伊藤博文と言う人のことも、さほど知らなかったけれど、魅力的な人だったんだ。
それにしても、中国って複雑だわ・・
春児や秀文が白太太の予言通りに大きくなっていったことは凄い。
しかし、変法を志した若い人たちの命が失われていったことは悲しいことだった。
李将軍も栄禄のところに出てくるならもっと早く、みんなが殺される前に出てきてほしかったわ。
春児が死に行こうとする文秀に抱きついて留めるところは、幼い頃の春児がそこにいて、胸が痛んだ。
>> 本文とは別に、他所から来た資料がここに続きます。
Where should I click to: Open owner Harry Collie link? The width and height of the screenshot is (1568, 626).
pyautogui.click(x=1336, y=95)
さらに、春児は白太太の予言が嘘のものであったことを知っていた。
「お告げなんてそんなもんだ。運命なんて、頑張りゃいくらだって変えられるんだ。なあ、少爺、だから生きてくれよ。おいらがやったみてえに、白太太のお告げを、変えてみてくれよ」
大きくなっても何も変わらない春児の素朴な心がなおさら悲しい・・
日本に渡った秀文はどうなるんだろう・・
載湉はどうなっていくんだろう・・・
春児はどうなるのだろう・・
次が気になるけど・・文庫本にならないかなぁ。 -
中国・清、西太后と皇帝をめぐる戊戌の政変の頃のお話。
科挙とか、宦官とか、政争とか、いろいろと恐ろしい。
時代が近いだけに実感が伴って感じられます。
中国の歴史の小説によく出てくる「天命」というものについても考えさせられました。
一人一人の運命、天命があわさって歴史が作られていくどうしようもない大きさに心動かされるお話でした。
でも、やっぱり
「運命なんて頑張りゃいくらだって変えられるんだ。」
ですよね。
優しい心、自分のことより本当に世の中を良くしたいという心が報われる世界であって欲しいな。